Lent Lectionary Notes

Welcome to one of CCOW’s resources for Lent: our Linked Lectionary Notes, which are based on the principal Sunday readings from the Revised Common Lectionary for Year B. These were created in 2018, but are still pertinent in 2024.

For each Sunday in Lent we explore some of the ideas and themes in the set readings (column 3) and then reflect on them, linking them to a contemporary global issue (column 4). The idea is to help people connect the Bible with today’s world – looking at each through the lens of the other.

The resource is aimed at anyone who will be interacting with the passages each week – primarily preachers, but also those leading the intercessions, or even putting together the pew sheet. It’s also offered as a resource for personal reflection and could be used in a small group setting. The notes are not a finished sermon – rather they raise questions and offer thoughts.

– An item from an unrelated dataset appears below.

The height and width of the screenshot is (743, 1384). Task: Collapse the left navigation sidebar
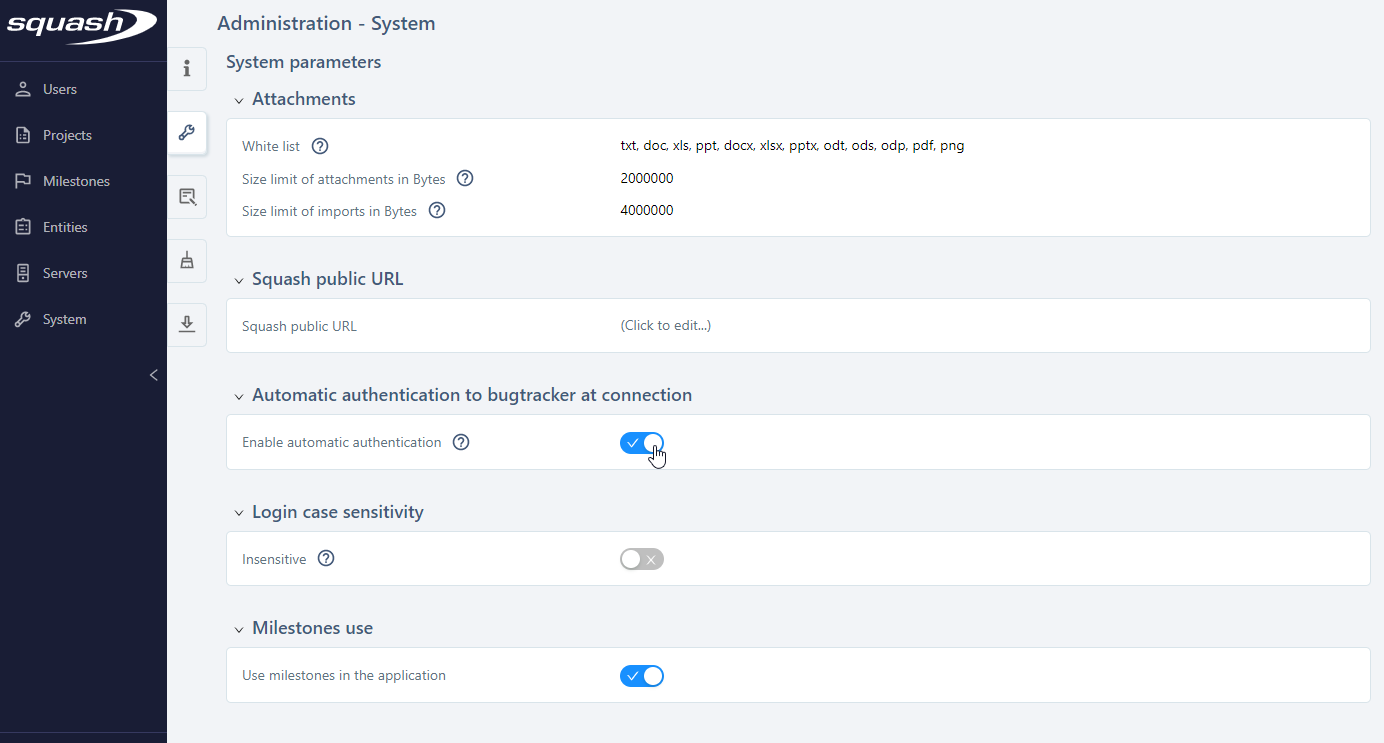pos(153,375)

These notes are a revival of a resource called Development Matters, which Elizabeth put together for Bath and Wells Diocese for over a decade. (Some of these notes have also featured in the Fairtrade Foundation’s Church Action Guides for Fairtrade Fortnight). Two quotes particularly inspired this endeavour:

‘I simply argue that the cross be raised at the centre of the marketplace as well as on the steeple of the church. I am recovering the claim that Jesus was not crucified in a cathedral between two candles, but on a cross between two thieves, on a town garbage dump…at a crossroad of politics so cosmopolitan that they had to write his title in Hebrew, Latin and Greek. That is where he died, and that is what he died about, and that is where Christ’s people ought to be, and what church people ought to be about.’
George Macleod, founder of the Iona Community.

‘In a Jesus society, you repent, not by feeling bad, but by thinking different’.
Mennonite author Rudy Wiebe in The Blue Mountains of China.